* LIST OF TASKS *
A. Answer each question from the article on Turkey's doctors.
(i) How did the assistant doctor who died last fall die?
(ii) For how many years has President Erdogan been in power?
(iii) How many Turkish doctors left their posts to work abroad last year?
B. List every complaint that doctors make in the article on Turkey's doctors.
C. Print everything in the article on Turkey's doctors from "The worsening economy" down to "better opportunities abroad.".

* PROVIDED PASSAGE *
++++++

From (David P.)@21:1/5 to All on Sat Feb 12 10:59:59 2022
Turkey’s Doctors Are Leaving, the Latest Casualty of Spiraling Inflation
By Carlotta Gall, Feb. 7, 2022, NYT
ISTANBUL — Anxiety rose after an assistant doctor died
last fall when she plowed her car into the back of a truck
after a long shift.
Then there were the growing cases of violence. An assistant
doctor abandoned his career after a patient stabbed him in
the stomach and hand. A pregnant nurse was hospitalized after
being kicked in the belly.
The worsening economy and soaring inflation, which has reduced
some doctors’ salaries close to the level of the minimum wage,
have brought many to a tipping point, driving them in growing
numbers to search for better opportunities abroad.
Their departures are a sad indictment of President Recep
Tayyip Erdogan, who burnished his own reputation by expanding
universal health care over his 18 years in power. It was one
of his signature achievements. For many of his supporters,
that action alone remains their main reason to support him.
But the strains of those overhauls wrought by Erdogan, in
addition to those brought by the pandemic — and now galloping
inflation — have undermined the very professionals on whom the
health system depends.
Doctors complain of a grinding workload, diminishing returns
for their work, a drastic loss of respect for the profession
under Mr. Erdogan, and an increase in physical violence from
their own patients.
More than 1,400 Turkish doctors left their posts to work abroad
last year, and 4,000 over the past decade, according to the
Turkish Medical Assn, the largest association of medical
professionals in the country. Many more are preparing applications
and have requested certificates of good standing from the
organization, officials said.

++++++

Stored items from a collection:
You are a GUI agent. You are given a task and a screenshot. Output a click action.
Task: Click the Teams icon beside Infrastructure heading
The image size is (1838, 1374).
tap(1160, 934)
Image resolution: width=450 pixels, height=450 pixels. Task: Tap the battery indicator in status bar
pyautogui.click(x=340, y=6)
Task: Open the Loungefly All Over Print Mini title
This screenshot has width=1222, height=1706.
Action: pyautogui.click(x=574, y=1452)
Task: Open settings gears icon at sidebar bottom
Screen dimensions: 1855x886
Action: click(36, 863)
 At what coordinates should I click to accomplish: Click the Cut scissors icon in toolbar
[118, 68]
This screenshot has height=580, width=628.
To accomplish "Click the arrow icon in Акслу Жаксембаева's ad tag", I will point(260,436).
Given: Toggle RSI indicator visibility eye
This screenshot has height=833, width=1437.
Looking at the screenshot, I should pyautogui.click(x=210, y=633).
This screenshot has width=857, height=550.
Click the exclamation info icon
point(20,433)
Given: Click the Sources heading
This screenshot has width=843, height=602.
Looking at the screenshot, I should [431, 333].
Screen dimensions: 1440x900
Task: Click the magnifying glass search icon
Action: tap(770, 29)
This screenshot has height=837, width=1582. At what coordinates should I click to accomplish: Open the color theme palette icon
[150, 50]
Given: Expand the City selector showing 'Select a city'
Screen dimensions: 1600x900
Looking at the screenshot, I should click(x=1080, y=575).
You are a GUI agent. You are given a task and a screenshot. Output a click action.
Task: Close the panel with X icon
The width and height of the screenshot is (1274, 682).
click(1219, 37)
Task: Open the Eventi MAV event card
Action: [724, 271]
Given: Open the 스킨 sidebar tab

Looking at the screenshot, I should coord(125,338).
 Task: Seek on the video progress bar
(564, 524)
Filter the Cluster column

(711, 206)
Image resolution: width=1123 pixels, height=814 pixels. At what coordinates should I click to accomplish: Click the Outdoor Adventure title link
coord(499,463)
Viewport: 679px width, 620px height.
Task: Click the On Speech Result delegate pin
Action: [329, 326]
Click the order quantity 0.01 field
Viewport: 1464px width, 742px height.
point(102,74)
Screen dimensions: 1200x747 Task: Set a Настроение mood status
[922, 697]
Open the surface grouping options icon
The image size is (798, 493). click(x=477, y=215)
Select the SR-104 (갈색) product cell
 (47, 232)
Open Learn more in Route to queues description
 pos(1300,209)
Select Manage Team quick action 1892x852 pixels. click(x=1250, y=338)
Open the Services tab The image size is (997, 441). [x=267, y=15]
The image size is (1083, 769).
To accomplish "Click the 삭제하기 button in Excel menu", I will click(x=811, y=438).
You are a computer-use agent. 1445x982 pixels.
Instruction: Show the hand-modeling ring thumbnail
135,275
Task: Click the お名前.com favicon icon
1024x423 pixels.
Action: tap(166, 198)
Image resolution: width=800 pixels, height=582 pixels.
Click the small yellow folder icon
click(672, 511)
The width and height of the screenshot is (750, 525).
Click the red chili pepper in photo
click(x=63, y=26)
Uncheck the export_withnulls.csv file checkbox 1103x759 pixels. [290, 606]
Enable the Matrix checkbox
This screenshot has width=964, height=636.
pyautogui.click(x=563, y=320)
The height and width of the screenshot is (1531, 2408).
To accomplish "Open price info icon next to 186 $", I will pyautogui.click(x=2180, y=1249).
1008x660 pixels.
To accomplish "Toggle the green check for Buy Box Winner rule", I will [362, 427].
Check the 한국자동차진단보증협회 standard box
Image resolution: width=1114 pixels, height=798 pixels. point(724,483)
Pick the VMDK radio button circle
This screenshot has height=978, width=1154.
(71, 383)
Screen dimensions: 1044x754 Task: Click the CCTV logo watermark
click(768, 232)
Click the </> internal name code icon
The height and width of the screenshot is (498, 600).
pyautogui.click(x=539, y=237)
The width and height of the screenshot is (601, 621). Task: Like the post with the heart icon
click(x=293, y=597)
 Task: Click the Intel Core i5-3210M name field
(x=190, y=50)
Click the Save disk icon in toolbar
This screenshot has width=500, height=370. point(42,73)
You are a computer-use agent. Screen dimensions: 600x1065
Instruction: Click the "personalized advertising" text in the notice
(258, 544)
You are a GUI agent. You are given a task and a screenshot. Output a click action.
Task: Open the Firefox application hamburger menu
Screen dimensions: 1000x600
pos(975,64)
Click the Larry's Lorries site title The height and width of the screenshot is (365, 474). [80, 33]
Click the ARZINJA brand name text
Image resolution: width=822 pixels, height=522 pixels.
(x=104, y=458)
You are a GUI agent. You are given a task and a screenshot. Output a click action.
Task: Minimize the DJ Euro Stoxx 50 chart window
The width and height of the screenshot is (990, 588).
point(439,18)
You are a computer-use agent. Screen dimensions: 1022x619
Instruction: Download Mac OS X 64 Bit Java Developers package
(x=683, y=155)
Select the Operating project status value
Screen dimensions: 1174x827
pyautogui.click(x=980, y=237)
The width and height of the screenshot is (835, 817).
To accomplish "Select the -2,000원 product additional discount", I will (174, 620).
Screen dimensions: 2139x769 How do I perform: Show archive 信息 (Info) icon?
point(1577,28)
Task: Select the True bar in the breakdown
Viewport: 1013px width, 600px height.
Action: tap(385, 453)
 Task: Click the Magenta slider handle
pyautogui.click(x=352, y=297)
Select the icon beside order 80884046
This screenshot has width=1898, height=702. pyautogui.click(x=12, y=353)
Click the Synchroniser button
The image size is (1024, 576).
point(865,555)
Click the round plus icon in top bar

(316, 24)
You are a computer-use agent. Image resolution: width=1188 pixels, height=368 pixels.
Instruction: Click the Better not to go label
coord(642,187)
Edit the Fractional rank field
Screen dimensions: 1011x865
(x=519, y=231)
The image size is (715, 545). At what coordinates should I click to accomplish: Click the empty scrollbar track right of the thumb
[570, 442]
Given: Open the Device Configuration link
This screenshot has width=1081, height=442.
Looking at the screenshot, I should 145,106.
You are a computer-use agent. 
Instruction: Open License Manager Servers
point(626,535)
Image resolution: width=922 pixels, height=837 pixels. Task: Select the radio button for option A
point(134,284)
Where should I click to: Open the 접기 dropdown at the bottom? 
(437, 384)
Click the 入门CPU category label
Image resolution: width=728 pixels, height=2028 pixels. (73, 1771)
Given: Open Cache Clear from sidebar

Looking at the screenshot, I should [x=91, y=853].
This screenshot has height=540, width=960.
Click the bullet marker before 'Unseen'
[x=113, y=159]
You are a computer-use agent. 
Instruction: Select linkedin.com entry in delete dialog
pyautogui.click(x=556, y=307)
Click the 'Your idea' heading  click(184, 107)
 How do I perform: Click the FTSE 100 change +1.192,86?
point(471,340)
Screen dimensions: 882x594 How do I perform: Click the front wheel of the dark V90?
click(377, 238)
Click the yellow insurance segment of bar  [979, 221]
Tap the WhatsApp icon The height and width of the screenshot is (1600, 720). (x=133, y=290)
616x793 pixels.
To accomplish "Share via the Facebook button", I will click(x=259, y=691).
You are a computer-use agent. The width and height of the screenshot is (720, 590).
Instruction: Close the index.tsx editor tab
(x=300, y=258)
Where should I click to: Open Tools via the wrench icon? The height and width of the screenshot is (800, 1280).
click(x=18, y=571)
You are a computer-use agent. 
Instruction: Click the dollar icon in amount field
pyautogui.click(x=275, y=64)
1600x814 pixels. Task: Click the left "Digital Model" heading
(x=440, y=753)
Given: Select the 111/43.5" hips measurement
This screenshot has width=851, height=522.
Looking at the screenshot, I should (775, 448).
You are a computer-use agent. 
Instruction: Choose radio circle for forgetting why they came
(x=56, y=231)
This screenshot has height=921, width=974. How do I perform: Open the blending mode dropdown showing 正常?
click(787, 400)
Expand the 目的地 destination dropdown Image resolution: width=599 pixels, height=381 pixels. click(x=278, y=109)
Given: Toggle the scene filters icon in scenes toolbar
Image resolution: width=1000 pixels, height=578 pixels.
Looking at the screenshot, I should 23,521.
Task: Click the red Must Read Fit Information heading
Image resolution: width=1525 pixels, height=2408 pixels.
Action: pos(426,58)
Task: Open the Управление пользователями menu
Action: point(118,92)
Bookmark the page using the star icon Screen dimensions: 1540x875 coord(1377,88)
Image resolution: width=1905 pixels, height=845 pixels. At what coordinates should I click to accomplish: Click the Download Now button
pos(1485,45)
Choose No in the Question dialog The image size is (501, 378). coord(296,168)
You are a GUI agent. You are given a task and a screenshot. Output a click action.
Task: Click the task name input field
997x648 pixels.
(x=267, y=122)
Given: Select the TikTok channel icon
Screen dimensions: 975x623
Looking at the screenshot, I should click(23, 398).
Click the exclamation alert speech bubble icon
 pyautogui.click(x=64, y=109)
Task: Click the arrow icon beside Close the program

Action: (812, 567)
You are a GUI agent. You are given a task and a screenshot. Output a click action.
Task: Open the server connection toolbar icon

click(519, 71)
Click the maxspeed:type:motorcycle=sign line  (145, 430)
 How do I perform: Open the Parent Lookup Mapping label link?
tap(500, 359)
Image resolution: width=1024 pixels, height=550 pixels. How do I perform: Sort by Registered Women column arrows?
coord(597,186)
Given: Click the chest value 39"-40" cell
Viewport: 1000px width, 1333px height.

++++++

* COMPLETED EXERCISE *
A.
(i) She plowed her car into the back of a truck after a long shift.
(ii) 18 years.
(iii) More than 1,400.

B.
- A grinding workload
- Diminishing returns for their work
- A drastic loss of respect for the profession under Mr. Erdogan
- An increase in physical violence from their own patients

C.
The worsening economy and soaring inflation, which has reduced
some doctors’ salaries close to the level of the minimum wage,
have brought many to a tipping point, driving them in growing
numbers to search for better opportunities abroad.